II. Believers will grow from trials
Verses 3-4 give us the reason why we should be joyful in the midst of trials.
A. The furnace of suffering reveals our approval before God
In verse 2 James refers to our suffering as a trial.
In verse three he calls it "testing". The word in verse 3 is one that refers to the act of proving the worth of something.
B. The furnace of suffering produces endurance
C. The furnace of suffering results in our greatest joy; namely conformity to Christ
Endurance isn't the final goal, maturity and completion in Christ is our final goal.
Paul speaks similarly in Romans 8. Nothing that God works all things together for our good, and this greater good is Christ-likeness. James is saying something similar.
III. Believers will overcome trials
The fact that "endurance must do its complete work"helps us see that God will finish His work. Believers will endure these trials, for our good and His glory.
A. Our response to suffering mattersOur joy (1:2) and our cooperation (1:4) is important as we respond to our suffering
B. Our response reveals our heartJames 1:5-8 will build upon this theme. Those with a God-ward orientation will trust in the self-giving God in the midst of suffering. Those with double-minded hearts will doubt his goodness. Our response in the fire reveals if we have faith that will endure.
We will all face seasons of suffering--believers and unbelievers. Yet, none of us will experience the full weight of suffering as Jesus experienced it. He experienced suffering so that He could ultimately redeem our suffering. Through Christ suffering can actually become a means to joy.
What is your response to suffering?

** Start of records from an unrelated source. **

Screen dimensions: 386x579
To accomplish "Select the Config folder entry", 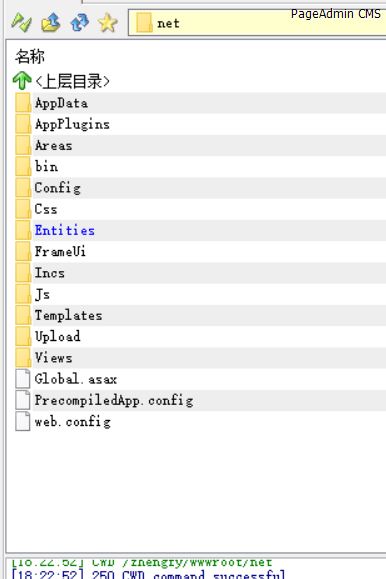I will (x=58, y=188).
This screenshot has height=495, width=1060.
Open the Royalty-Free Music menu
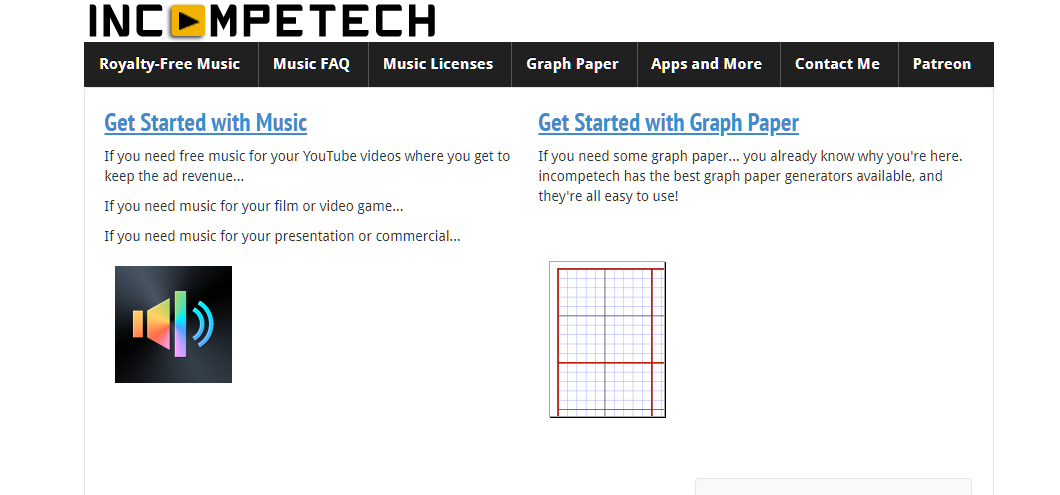(x=170, y=64)
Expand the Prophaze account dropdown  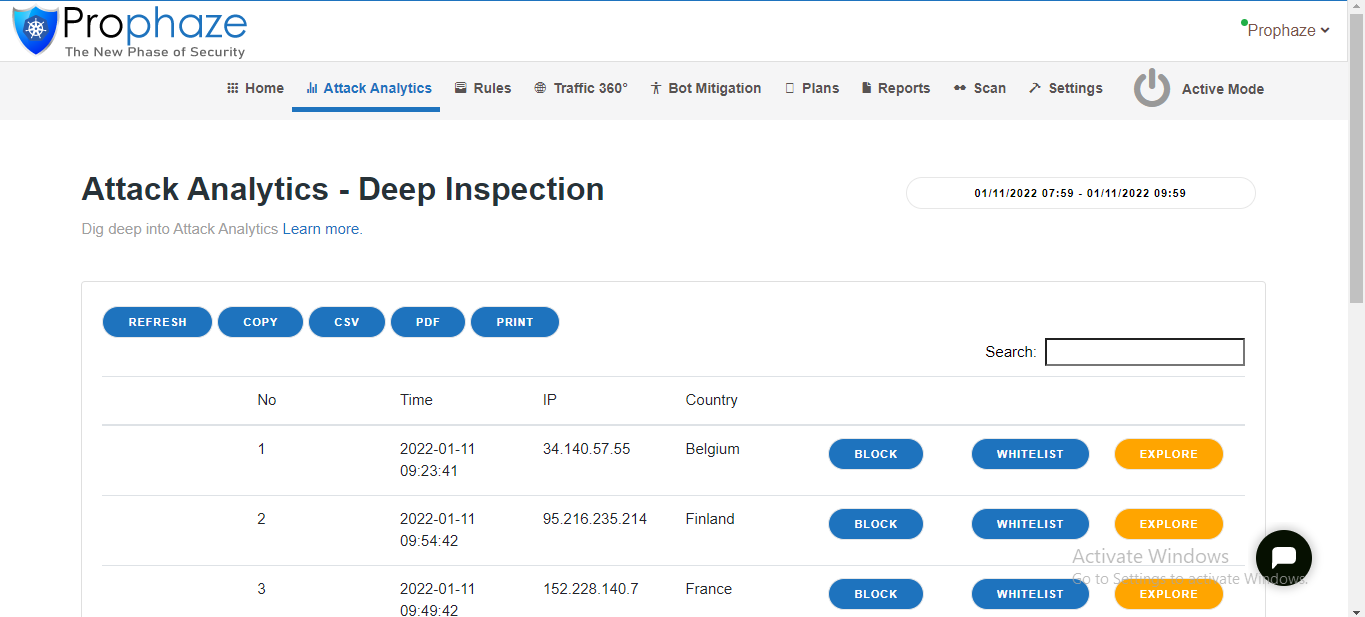[x=1287, y=30]
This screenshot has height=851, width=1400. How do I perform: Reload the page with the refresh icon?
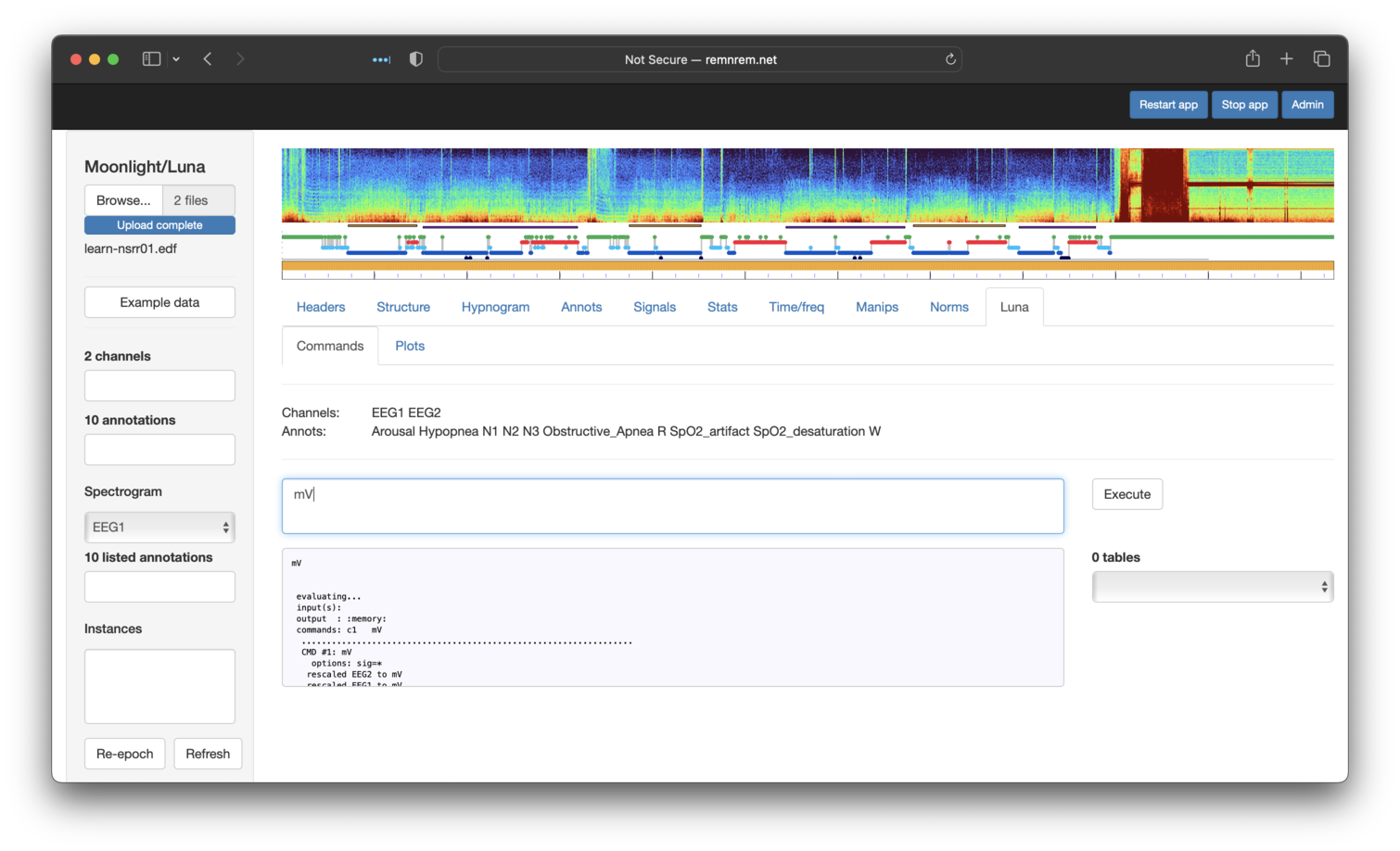point(950,59)
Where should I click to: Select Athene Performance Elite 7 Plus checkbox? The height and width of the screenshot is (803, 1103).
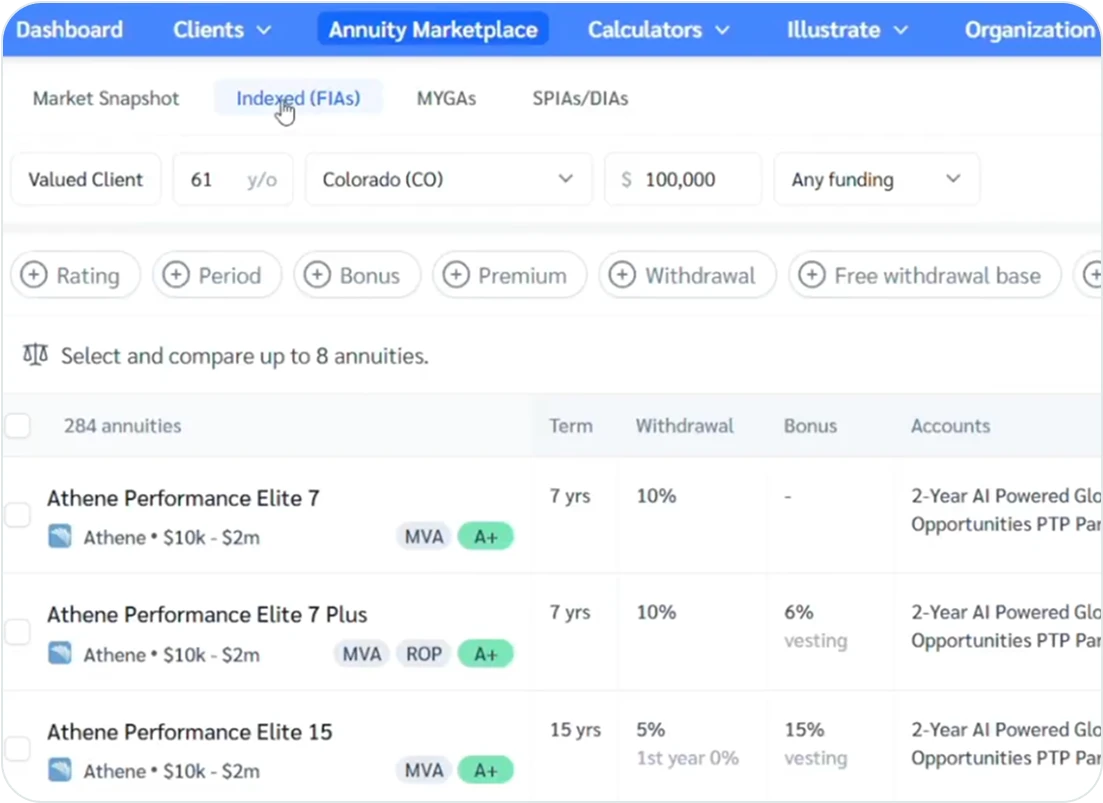coord(16,631)
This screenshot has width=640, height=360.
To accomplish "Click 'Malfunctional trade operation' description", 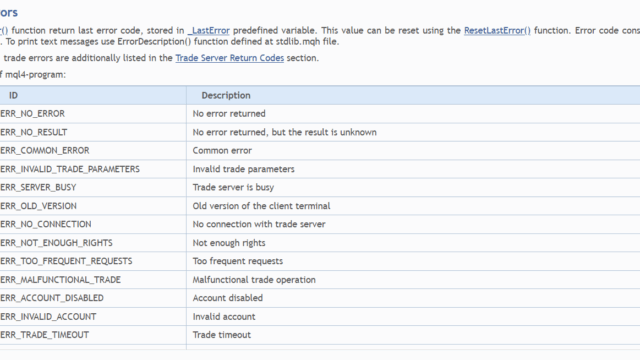I will [254, 280].
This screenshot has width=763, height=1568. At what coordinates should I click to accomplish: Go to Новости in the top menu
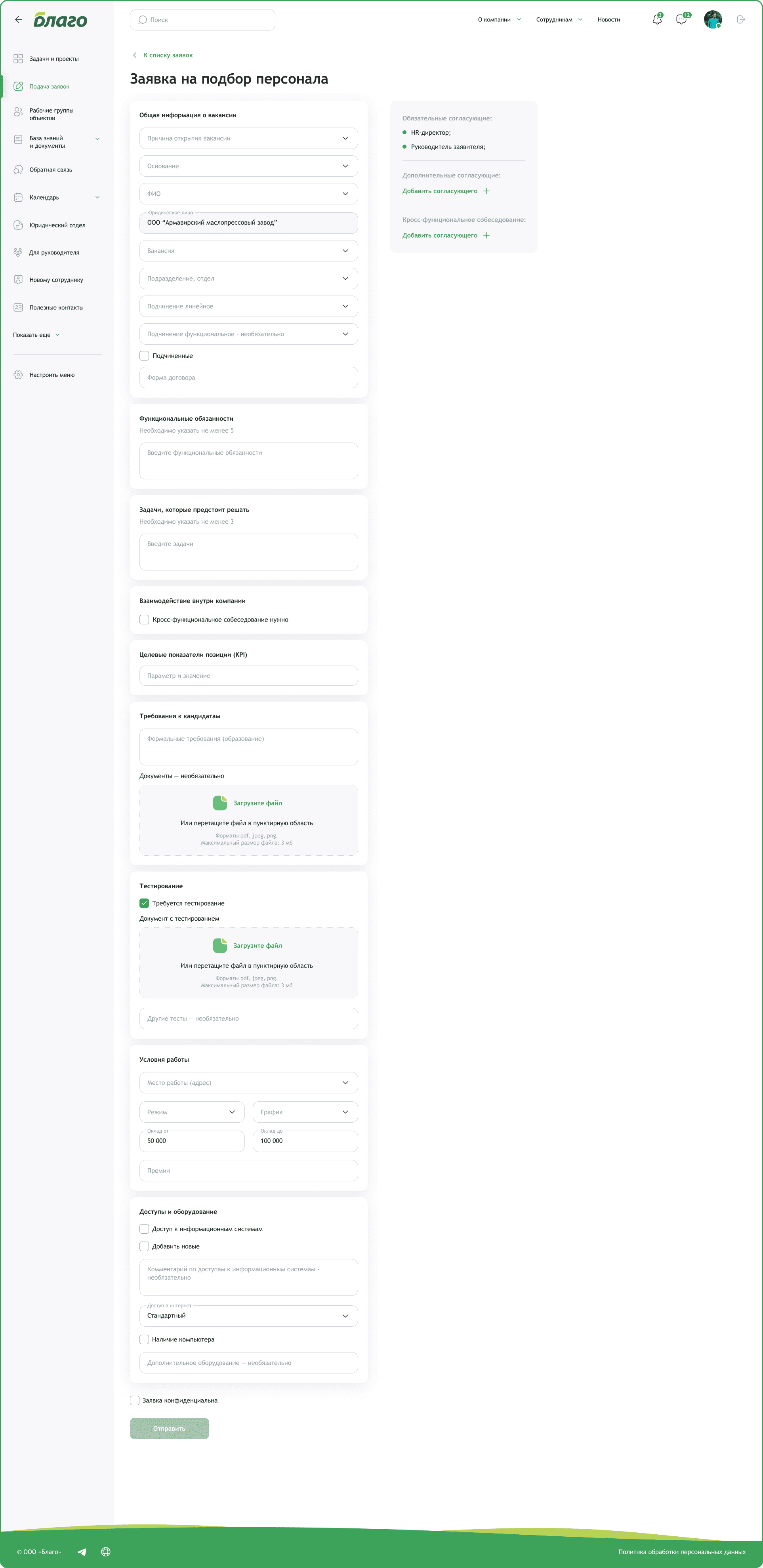(608, 19)
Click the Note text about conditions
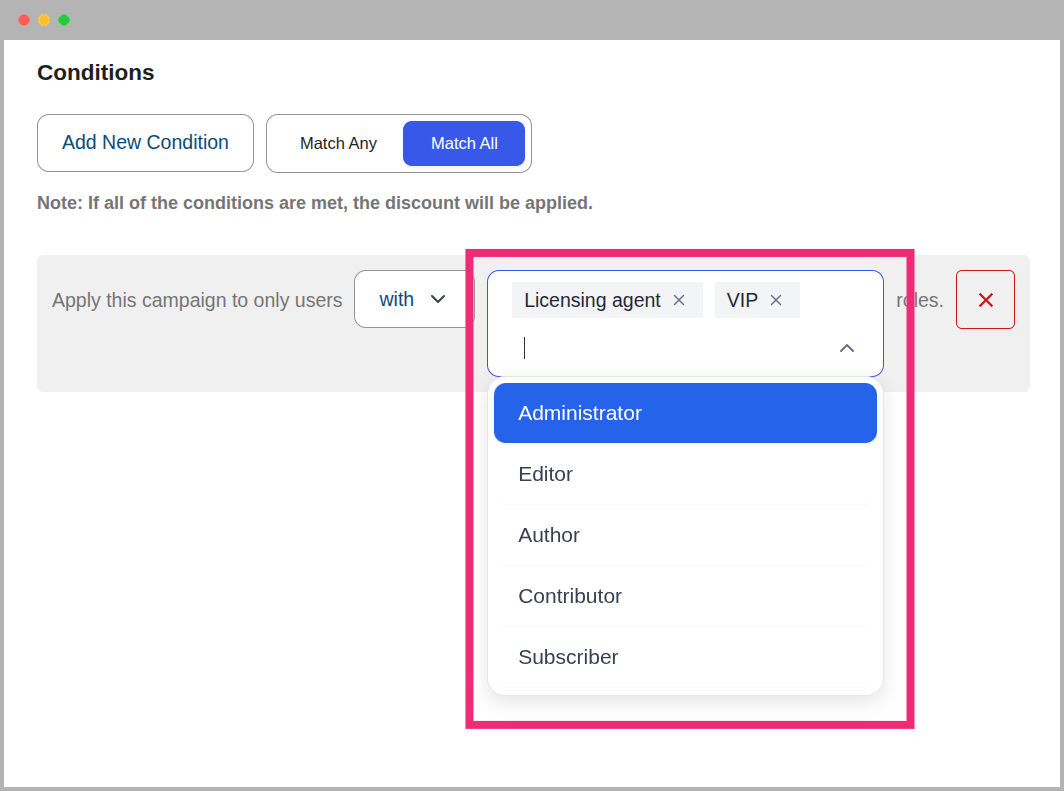Viewport: 1064px width, 791px height. (314, 203)
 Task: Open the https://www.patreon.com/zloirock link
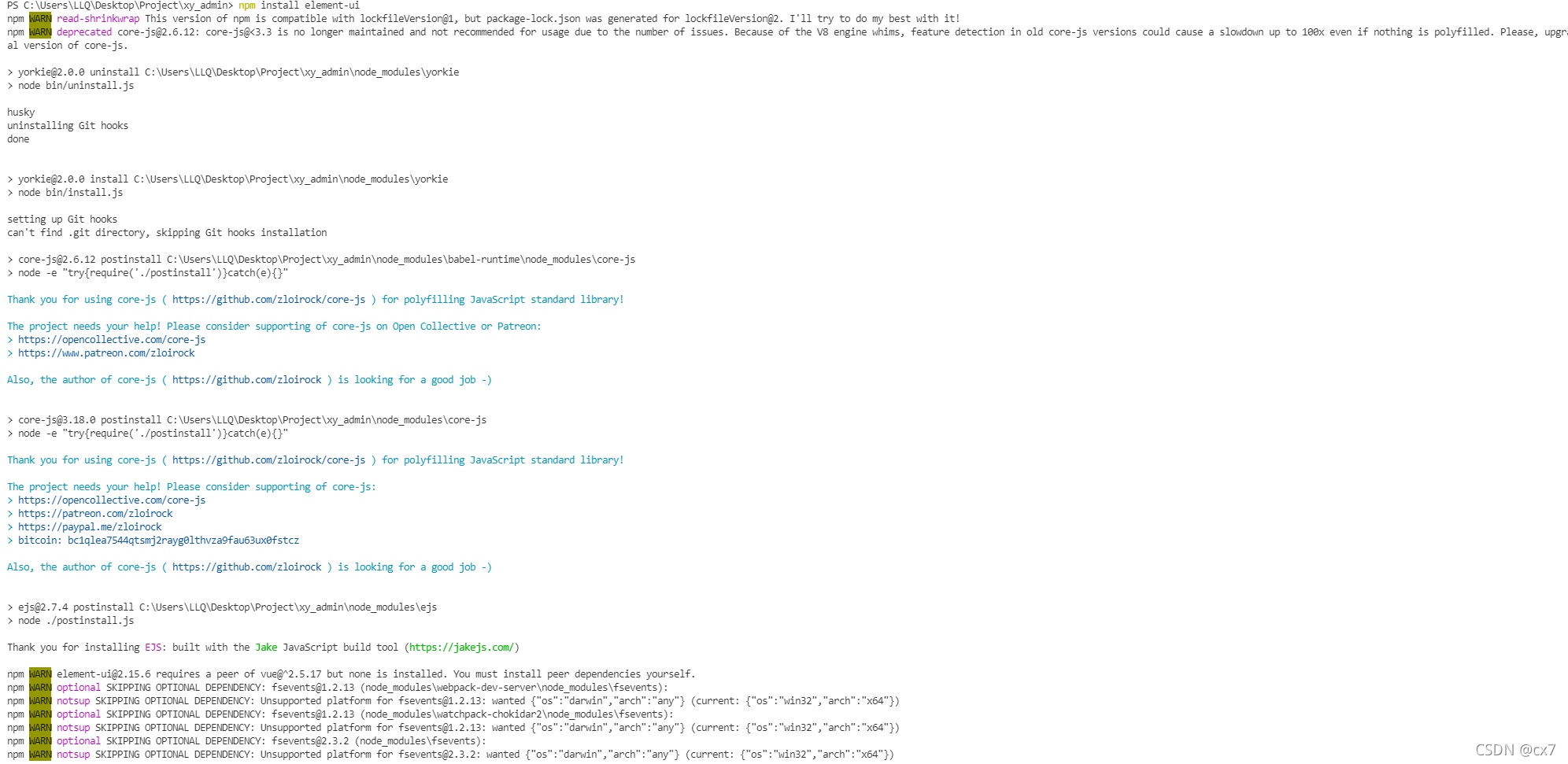[106, 353]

It reveals something about our hearts. Do we trust in the goodness of God? Is our faith one that is strong enough to endure the furnace of suffering? If you are suffering know in this season that God is inviting you to trust His goodness. If you are not in a season of suffering this is the time to develop a robust theology of suffering. Then don't be surprised when God calls you to use it.